From personal experience, I can safely say that I have spent my entire primary school and early high school years studying by heart, word for word, with semicolons. And it has been like this not by their own initiative, but by the constant presence of professors who stimulated this type of rote methodologies that, although they only resulted in ephemeral knowledge without knowing, led without fail to the award of the best grades, which were always obtained. by the most seasoned in the task of repeating in the best parrot style.
Continuing with encyclopedism and its consequences, I also invite you to reflect on the danger of facing a teaching based on abstract definitions, strictly defended in pursuit of maintaining scientific rigor, thus invalidating any type of intuitive, practical or everyday knowledge. Although education should encourage a good use of basic concepts, the exaggeration in this premise leads to the student ending up discarding his own conceptualizations, not understanding those rigorously elaborated by the disciplines, ending up ignoring even the most basic, and even dominating less than what a layman who lacks formal instruction in the matter in question but who has mastered the concrete practice can know.
In any case, the problem is not in encyclopedism itself but in its exacerbation. I believe that it is necessary to memorize some things that serve as a support, framework of a structure that later has to be filled with meanings that are integrated into that great conceptual map that should be built throughout basic schooling. In addition, many memory contents acquire meaning over time and the training process, with personal maturation and the understanding of other partial realities that are later integrated. For this reason, I believe that rigorous encyclopedism does not build thinking subjects by themselves, but neither is it a question of completely eradicating it. As in everything, moderation and/or the right measure are an important part to take into account in any recipe…

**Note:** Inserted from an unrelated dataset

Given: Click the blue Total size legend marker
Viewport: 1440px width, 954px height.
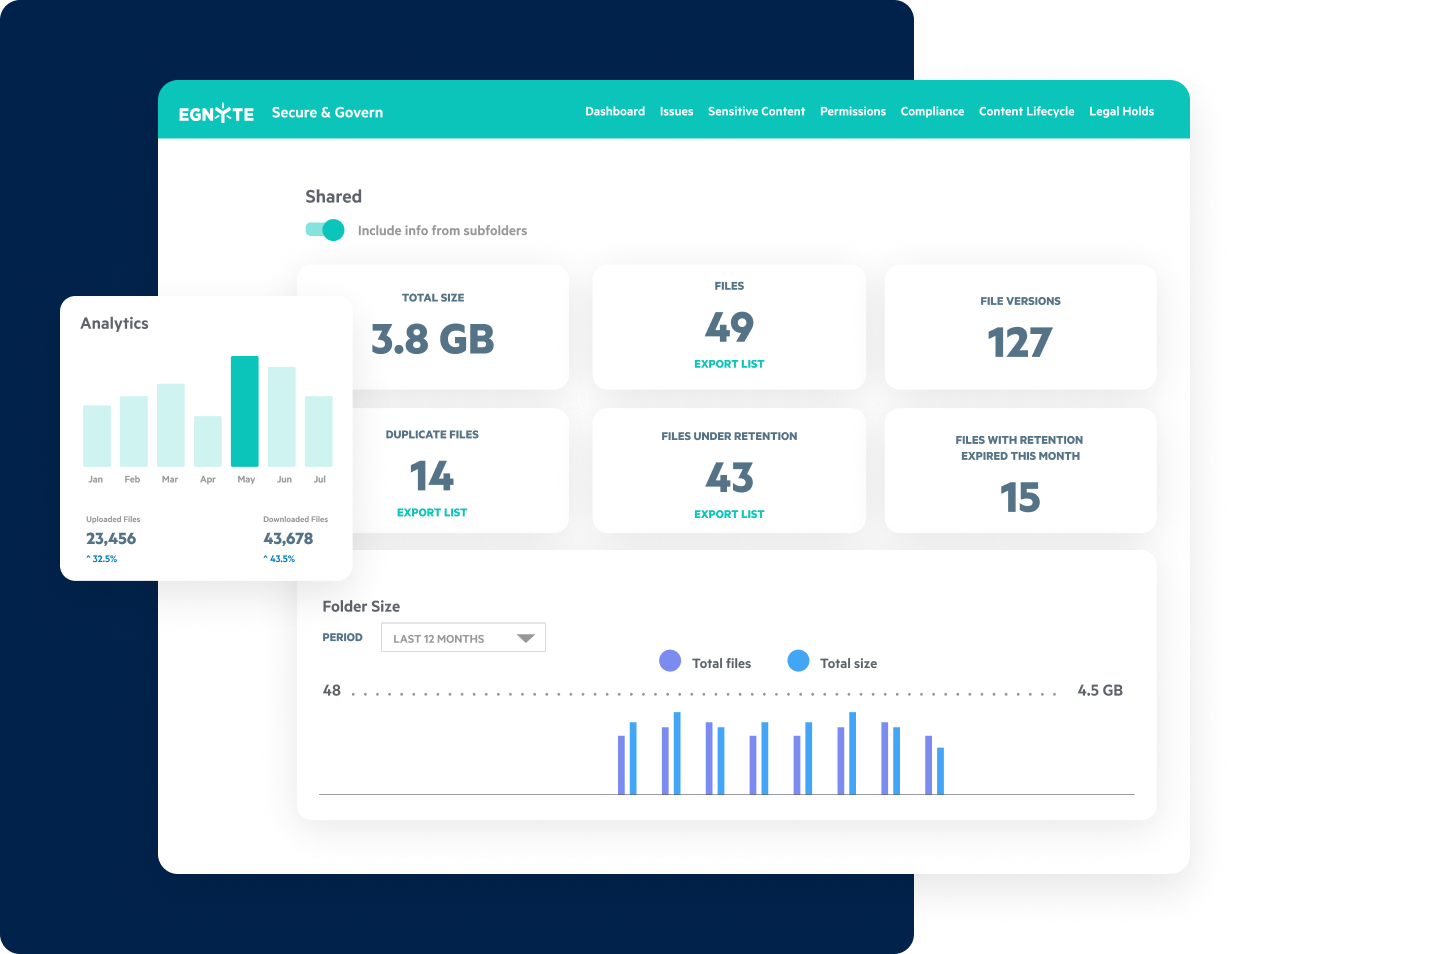Looking at the screenshot, I should [798, 661].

Education is the process by which subjects acquire conceptual, attitudinal and procedural tools valued by their social context and that contribute to their insertion in culture and their formation as thinking, critical, autonomous beings, capable of understanding their surrounding reality, interacting in their environment and develop to know and expand the cultural legacy they receive.

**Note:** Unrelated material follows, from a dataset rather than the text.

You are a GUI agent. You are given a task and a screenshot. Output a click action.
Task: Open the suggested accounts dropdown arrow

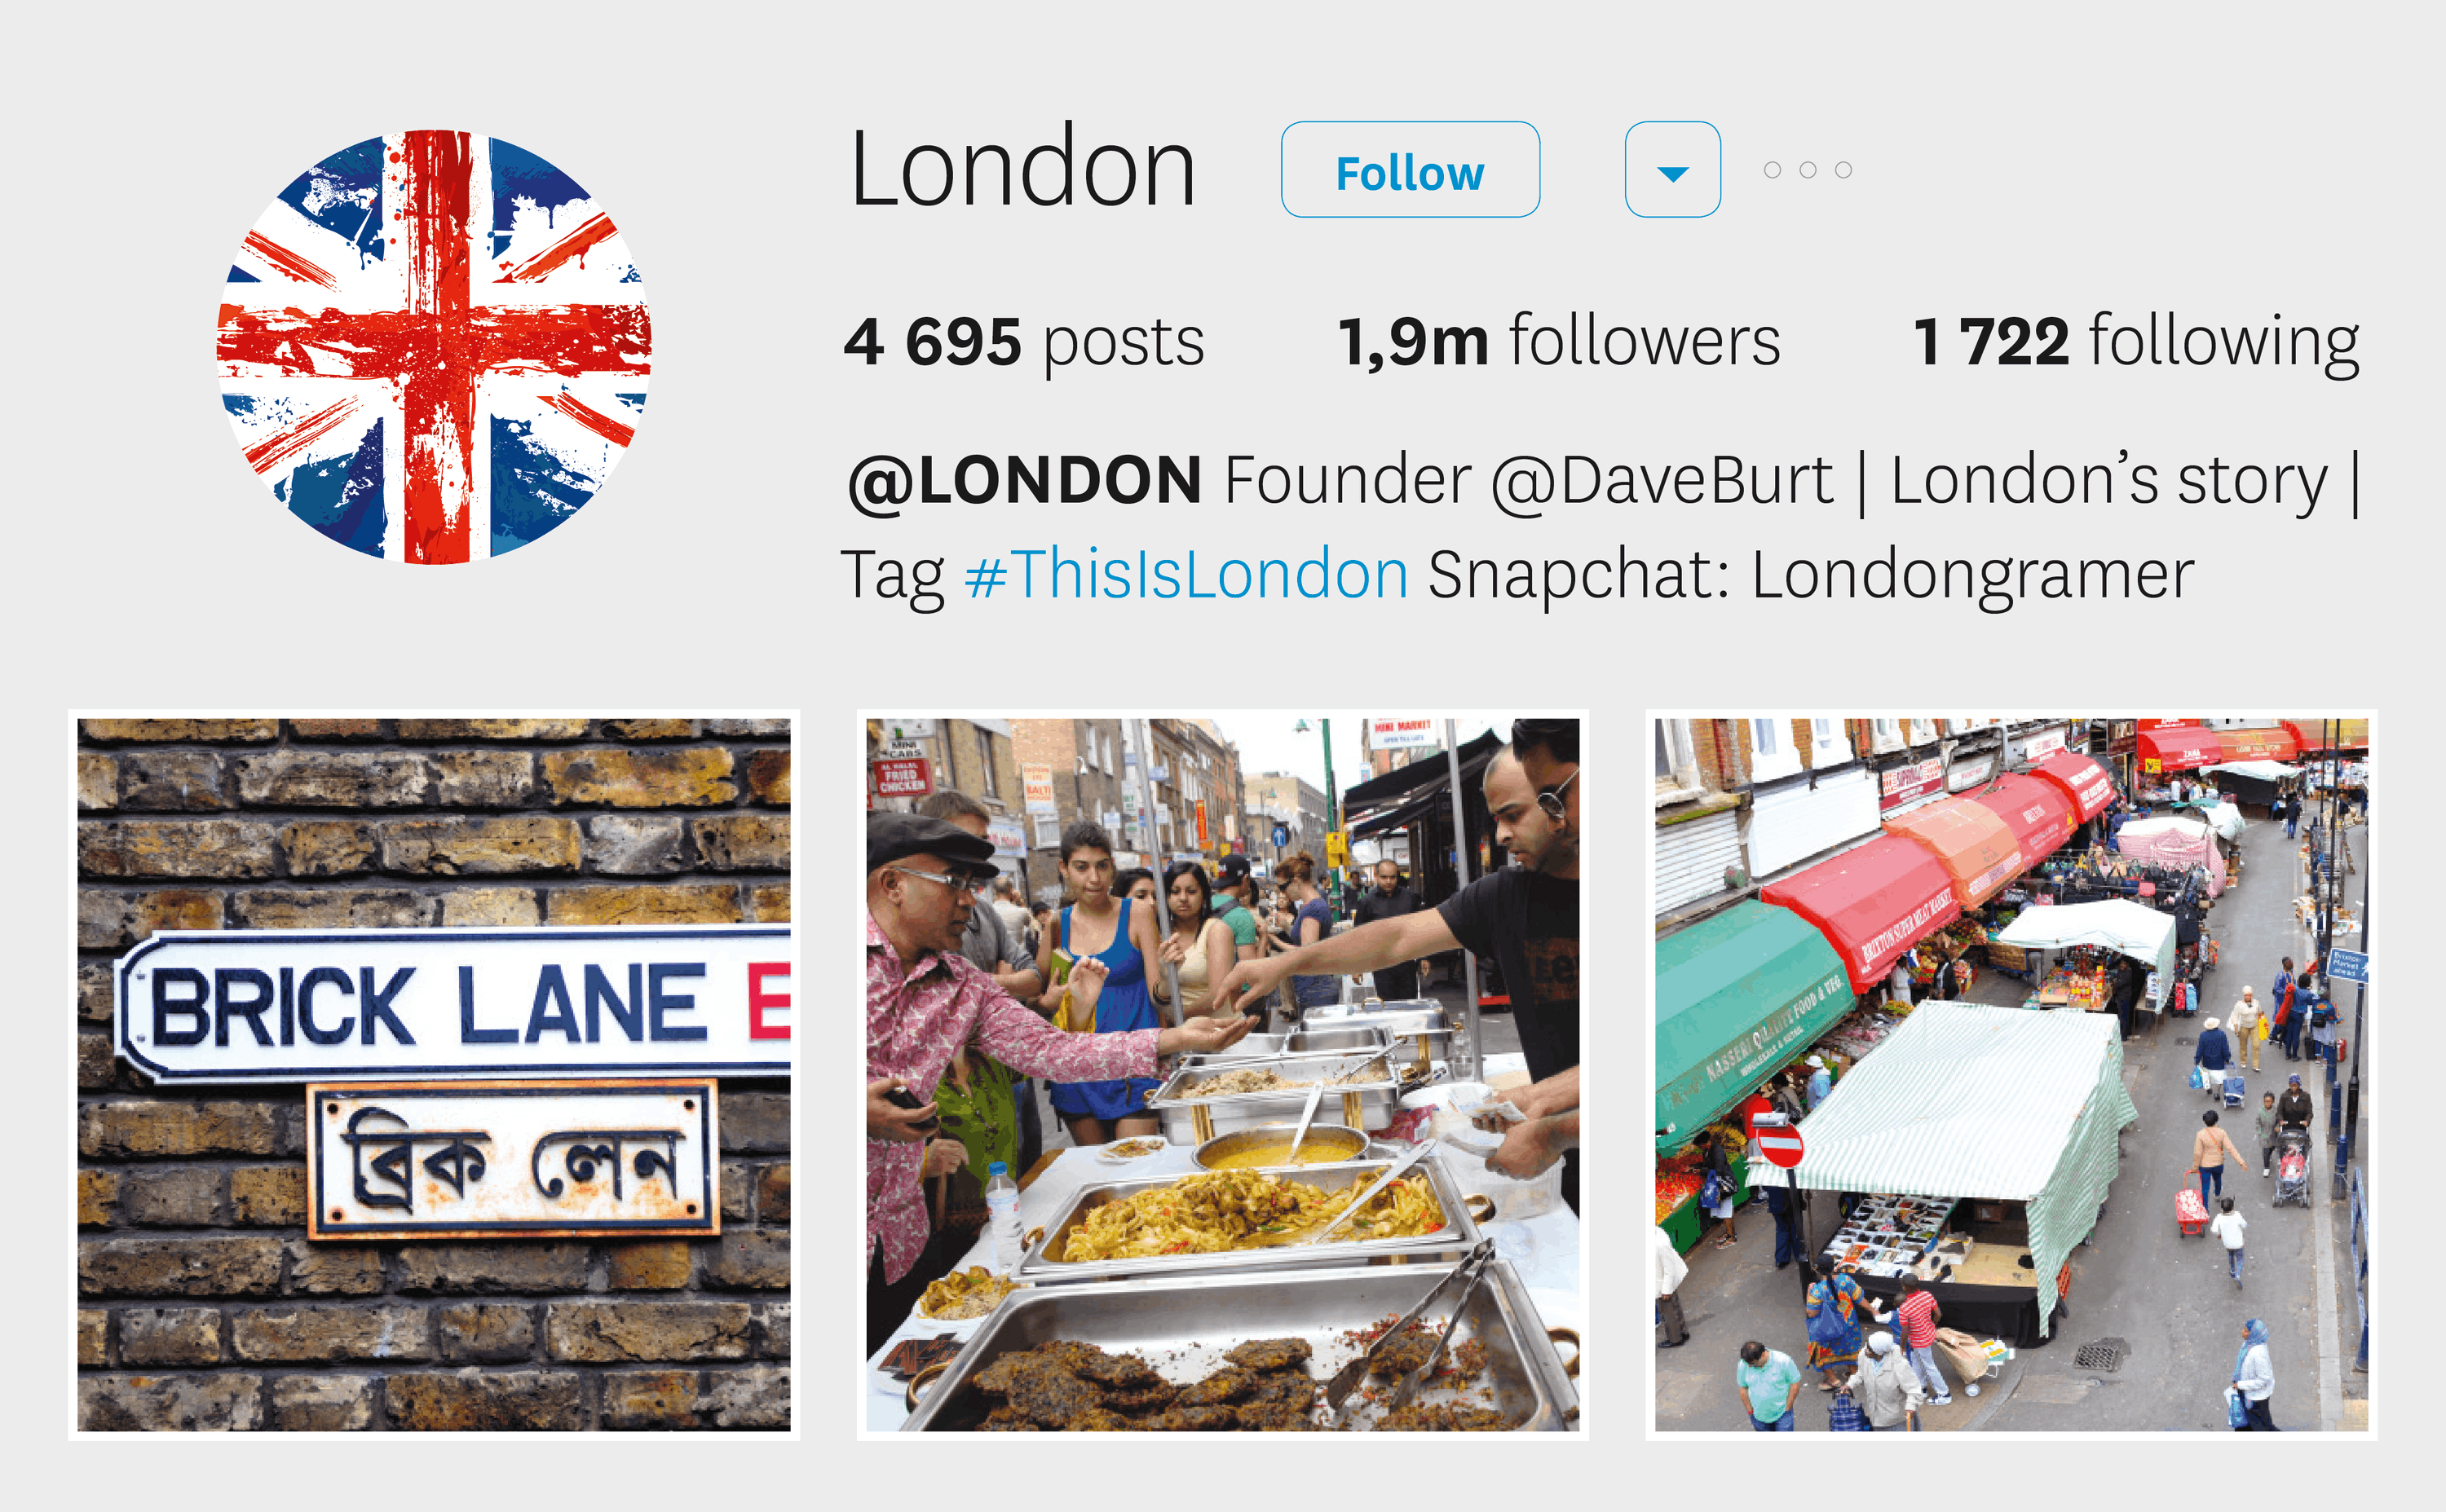1672,169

In the educational process, in addition to apprentices or students, teachers are also involved whose task is to provide these tools, favoring their learning and stimulating it with key facts, triggers, based on questions and not already prepared answers, arousing astonishment, so that they allow students to participate in the discovery, exploration and invention of knowledge.
Consciential attributes of the Encyclopedism
Attributes. There are required attributes for encyclopedic search:
- Attention. (Attention) Focus of consciousness on the priority.
- cosmovisibility. Comprehensive view, cosmovision of encyclopedic work.
- Creativity. Freedom to go beyond the limits of what has already been established.
- Detail. Valuing the subtleties essential to great discernment.
- Completeness. Paradoxical quality of motivating exhaustive productivity.
- Readability. Predisposition for omnivorous reading.
- Logic. Ability to organize the sequence of contents.
- Organization. Tireless commitment to day-to-day organization.
- Straightness. Prioritization of orthothosenes in the thematic approach.
- Tenacity. Persistence in research.